The law… recently someone said to me, “I’m so glad I live under the grace of Jesus Christ and not under The Law.” But as I struggle through reading these, and I have to warn you folks we’re going to be resting on this subject for MONTHS, I can’t help but think.. Can you imagine life without the law? It would have been a disaster. When I say I struggle, I mean I STRUGGLE, even when I try and think of some of this stuff in context of the time I still am a little taken aback at the brutality, and inequality.  I have to say though a nation of what was only a few months ago slaves would certainly need laws, and I think strict laws would work better for this bunch rather than flexible lenient laws.  I can only assume under the Egyptians the brutality of a judicial system for slaves would make Mosaic Law look pretty mild and fair.   This body of broken children of God called Israelites needed God’s love and as a good parent knows that includes discipline.  Are our kids perfect? No. Do they get punished? Yes.  As to the severity of some of these laws, well I have to trust that God knew what was best for back then.  He knew down to the individual what laws needed to be dictated, and He knew they would ultimately fail…

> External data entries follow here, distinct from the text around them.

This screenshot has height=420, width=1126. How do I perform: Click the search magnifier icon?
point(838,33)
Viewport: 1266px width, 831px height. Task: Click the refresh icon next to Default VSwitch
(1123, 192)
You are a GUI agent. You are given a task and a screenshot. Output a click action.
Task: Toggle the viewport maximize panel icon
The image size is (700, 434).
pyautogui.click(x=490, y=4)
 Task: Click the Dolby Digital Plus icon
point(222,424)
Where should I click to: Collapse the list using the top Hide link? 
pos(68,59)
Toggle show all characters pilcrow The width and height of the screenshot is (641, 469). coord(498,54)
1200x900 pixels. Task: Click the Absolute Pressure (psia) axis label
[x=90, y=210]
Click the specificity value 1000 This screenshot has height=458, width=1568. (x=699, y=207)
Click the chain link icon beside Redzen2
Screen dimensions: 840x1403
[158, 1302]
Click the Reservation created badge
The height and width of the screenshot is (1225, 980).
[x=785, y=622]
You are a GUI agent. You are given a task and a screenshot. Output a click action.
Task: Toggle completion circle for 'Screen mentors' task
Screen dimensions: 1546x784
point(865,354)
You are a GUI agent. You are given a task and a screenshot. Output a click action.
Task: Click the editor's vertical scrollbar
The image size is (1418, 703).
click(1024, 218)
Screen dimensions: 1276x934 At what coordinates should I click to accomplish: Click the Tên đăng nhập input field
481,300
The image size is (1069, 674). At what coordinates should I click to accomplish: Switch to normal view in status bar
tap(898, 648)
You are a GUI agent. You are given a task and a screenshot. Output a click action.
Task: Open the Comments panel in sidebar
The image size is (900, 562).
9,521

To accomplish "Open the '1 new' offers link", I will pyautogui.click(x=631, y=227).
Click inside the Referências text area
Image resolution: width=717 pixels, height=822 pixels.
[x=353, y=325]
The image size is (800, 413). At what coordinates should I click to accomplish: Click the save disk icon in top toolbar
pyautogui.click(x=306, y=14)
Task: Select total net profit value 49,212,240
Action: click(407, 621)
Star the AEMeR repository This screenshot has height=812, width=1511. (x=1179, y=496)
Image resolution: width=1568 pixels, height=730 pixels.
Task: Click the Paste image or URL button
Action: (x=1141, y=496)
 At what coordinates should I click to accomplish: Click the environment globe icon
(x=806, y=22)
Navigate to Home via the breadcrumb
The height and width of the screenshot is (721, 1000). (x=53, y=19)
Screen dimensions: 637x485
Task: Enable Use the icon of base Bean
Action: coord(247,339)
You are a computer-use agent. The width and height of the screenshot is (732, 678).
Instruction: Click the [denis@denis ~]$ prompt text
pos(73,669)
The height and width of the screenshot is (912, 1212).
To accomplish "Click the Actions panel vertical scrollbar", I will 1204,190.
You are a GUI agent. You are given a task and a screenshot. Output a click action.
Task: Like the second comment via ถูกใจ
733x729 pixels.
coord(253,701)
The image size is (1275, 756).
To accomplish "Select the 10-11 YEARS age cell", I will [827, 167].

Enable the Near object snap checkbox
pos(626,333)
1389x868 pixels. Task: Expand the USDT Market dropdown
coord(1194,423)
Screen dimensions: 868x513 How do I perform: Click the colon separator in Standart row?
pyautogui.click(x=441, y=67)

The Got Questions Article “What is The Mosaic Covenant?” really helped me digest some of this, Especially the following: “The Mosaic Law would reveal to people their sinfulness and their need for a Savior, and it is the Mosaic Law that Christ Himself said that He did not come to abolish but to fulfill. This is an important point because some people get confused by thinking that keeping the Law saved people in the Old Testament, but the Bible is clear that salvation has always been by faith alone, and the promise of salvation by faith that God had made to Abraham as part of the Abrahamic Covenant still remained in effect (Galatians 3:16-18).”

     Lord, I ask as I sift through these ancient laws that you soften my heart.  Help me to understand the why behind it all.  Lord some of this makes sense.. some I really struggle with.  I want to know why women are so poorly treated… I can only guess that through your laws their lot in life is improved.  Always remind me that I do need You, there is no doing this on my own and earning my way to heaven… only Your grace, forgiveness and guidence. I Love and thank you Lord.

Bad Bull

I couldn’t help but smile reading about the bull with a neglectful lazy owner who has a habit of goring folks… I know a couple of days ago we read about Moses spending an entire day deliberating over the Israelites’ complaints against one… another and Jethro pointed out the needs for laws and judges. With half a million folks “wandering” around in the Desert with you it makes sense. With these peculiar details existing in the laws it’s obvious God was paying close attention to what was already going on. . . I struggle with some, especially in regards to women, servants, slaves… but I’m with them in regards to the “bad bull”.. His days are numbered!